Systemic lupus erythematosus (SLE) is a multi-system disorder with variable presentation. SLE is also a very rare cause of hypercalcemia. Up to now, about 300 cases of parathyroid cysts and ten cases of SLE patients presenting with hypercalcemia had been reported respectively in the literature. We reported a case of functional parathyroid cyst in a patient with previously diagnosed SLE.
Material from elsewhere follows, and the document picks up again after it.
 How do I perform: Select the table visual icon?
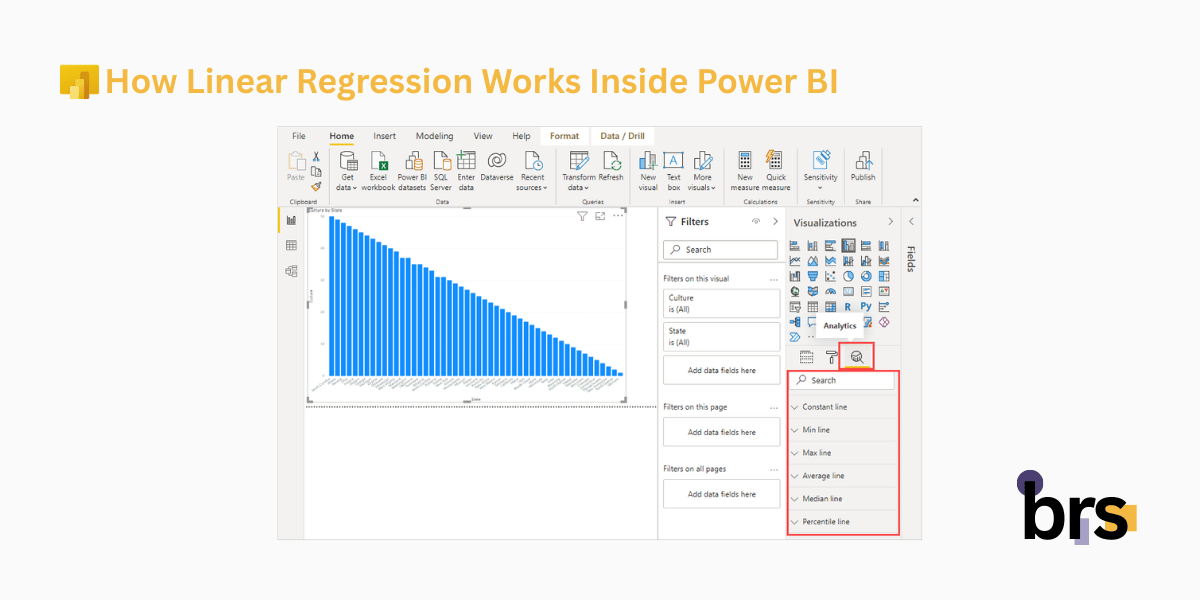pyautogui.click(x=812, y=306)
A 62-year-old woman was admitted to our hospital with a palpable mass in her left anterior neck, which was accidentally discovered 1 month ago. She had a 30-year history of SLE and was irregularly treated by prednisolone and Tripterygium wilfordii. She had a 10-year history of hypertension, which was well controlled by nitrendipine. Splenectomy was performed 10 years ago because of hypersplenism. On physical examination, a 4×3 cm mass was palpable in the left anterior neck, elastic and smooth was identified. She had erythema on her face and both hands. Velcro rales were heard at both lower lobes of the lungs. There was slight edema on both legs.
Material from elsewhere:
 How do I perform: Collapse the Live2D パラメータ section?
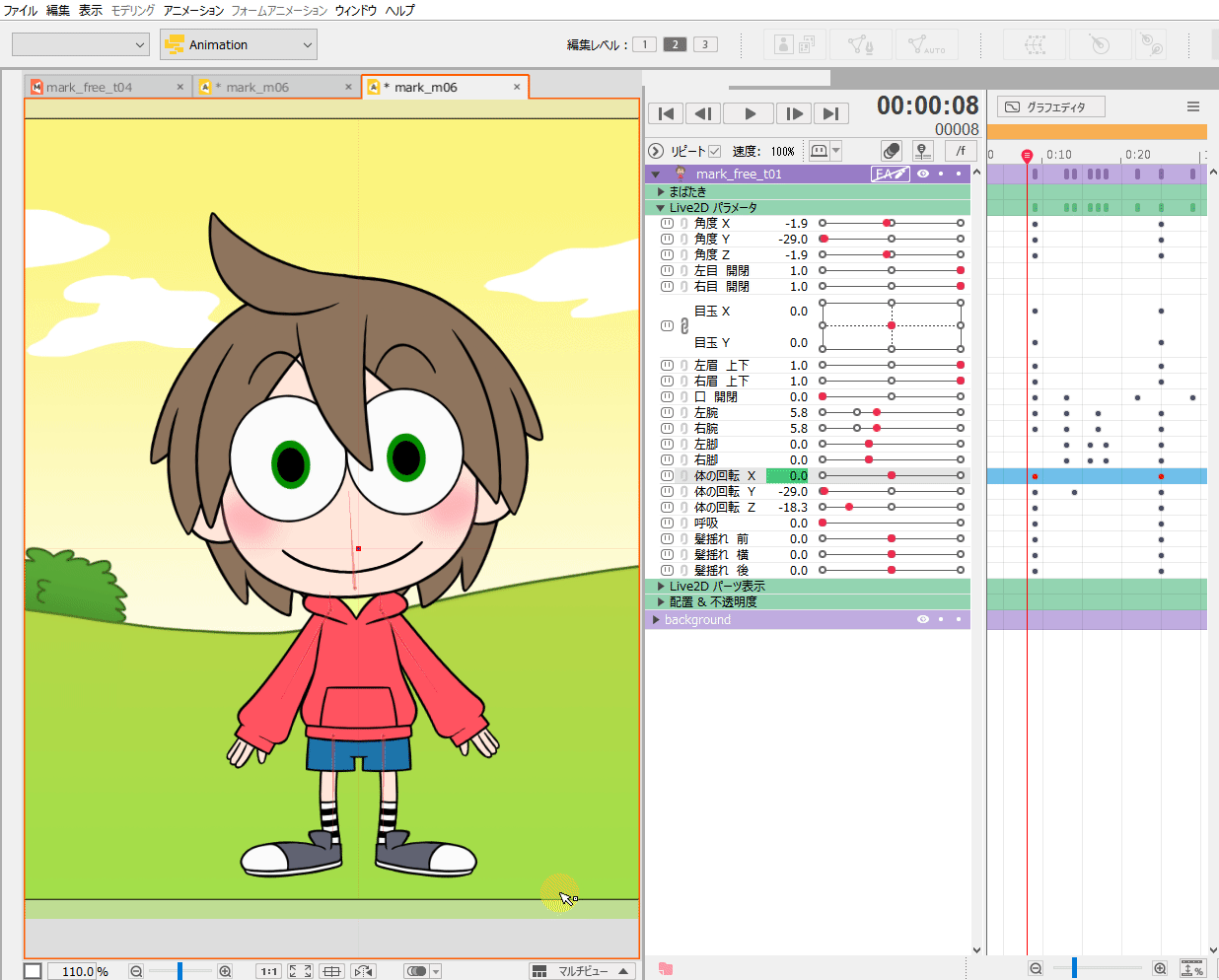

Initial laboratory tests disclosed the following values: serum calcium 3.55 mmol/l (normal, 2.15–2.65), phosphorous 1.04 mmol/l (normal, 0.86–1.86). Hemoglobin was 9.9 g/dl (normal, 11.0–16.0) while leukocytes and platelets were normal. 24-h urine calcium was 14.9 mmol (normal, 2.5–7.5). PTH (1–84) was 576 pg/ml (normal, 10–69), and osteocalcin 63.8 μg/l (normal, 11–43). Thyroid-stimulating hormone was 1.9 mIU/l (normal, 0.3–4.2), free thyroxine was 13.6 pmol/l (normal, 12.0–22), free triiodothyronine was 3.7 pmol/l (normal, 3.1–6.8). Calcitonin was 46.5 pg/ml (normal, 0–100) as well as tumor markers (AFP, CEA, CA50, CA19-9, CA72-4, CY21-1, NSE) were all normal. Antinuclear antibody level was 358 U/ml (normal, 0–40) and anti-dsDNA level was 39 U/ml (normal, 0–100). Anti-Sm antibody was also positive. C3 was 0.39 g/l (normal, 0.88–2.01) and C4 0.05 g/l (normal, 0.16–0.47). Erythrocyte sedimentation rate (ESR) was normal and rheumatoid factor (RF) was negative. Hyaluronic acid was 360 ng/ml (normal, 2–110), type IV collagen 154.2 ng/ml (normal, 19.8–112.8), and type III precollagen 213.6 ng/ml (normal, 0–120), suggesting hepatic fibrosis.
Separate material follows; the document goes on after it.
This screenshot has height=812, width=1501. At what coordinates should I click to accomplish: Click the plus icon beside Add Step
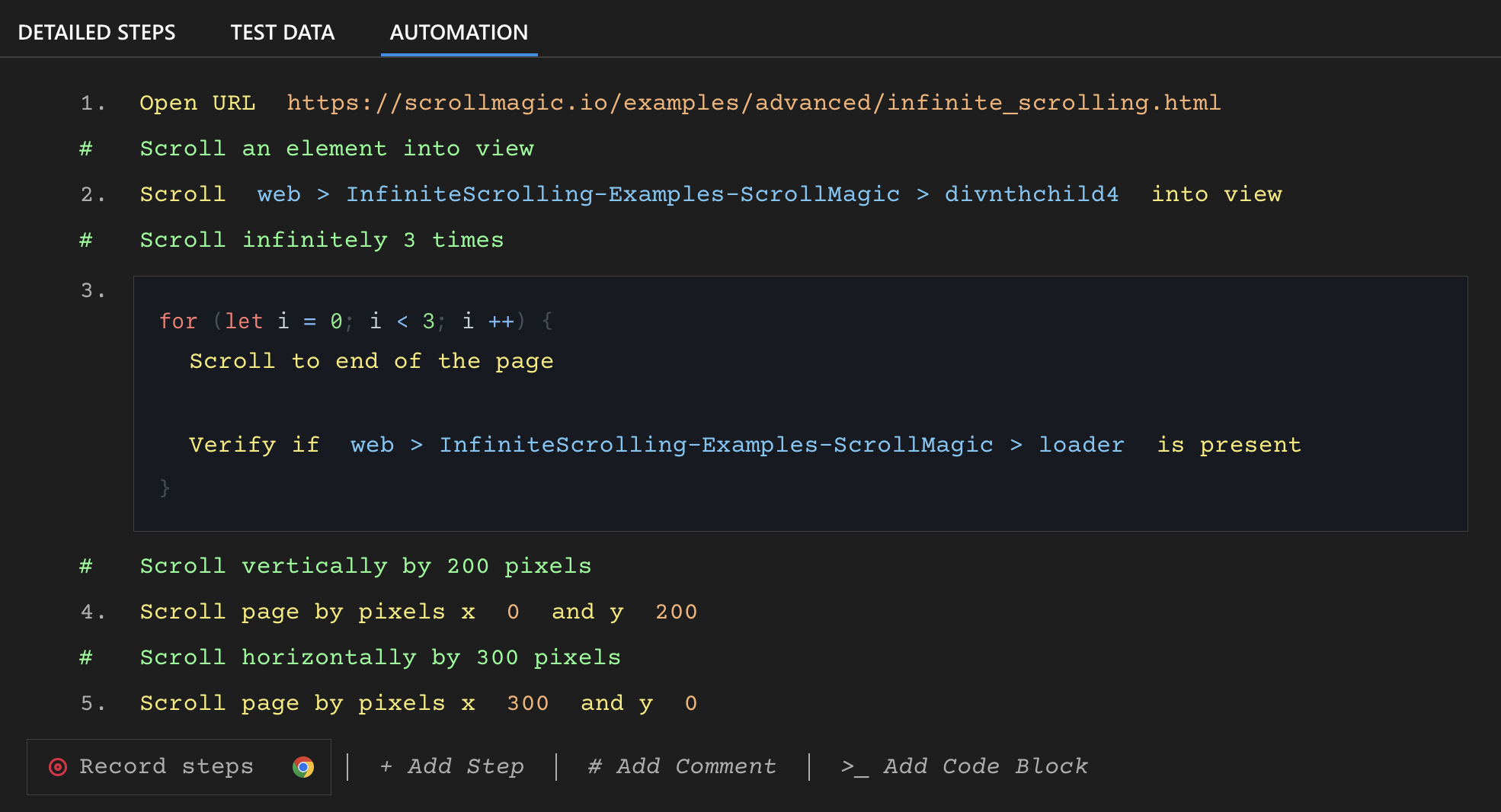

X-ray showed subperiosteal bone resorption in the middle and distal phalanges of the fingers. But no sign of osteoporosis was observed in skull, neck of femur, or lumbar spine. Spot-like shadows were seen at both lower lobes of the lungs on X-ray. Ultrasonography (USG) scan revealed a 40×34×26 mm cystic mass in the left lobe of thyroid gland (Fig. 1). High-intensity images on both T1 and T2-weighted magnetic resonance imaging (MRI) suggested that the cystic area was composed of liquid (Fig. 2). And USG scan of kidney and urinary tract revealed nephrolithiasis in the left kidney. Parathyroid scintigraphy using 99mTc-MIBI showed intense accumulation and persistent uptake of radioactivities by the wall of the cyst (Fig. 3). Fine-needle aspiration (FNA) of the cyst was performed under ultrasound guidance, and 20 ml of bloody fluid was removed. The aspirate's PTH level was >2500 pg/ml. The mass shrinked immediately after aspiration, but reemerged overnight. Cytological analysis revealed a few macrophages and benign-appearing, follicular cells.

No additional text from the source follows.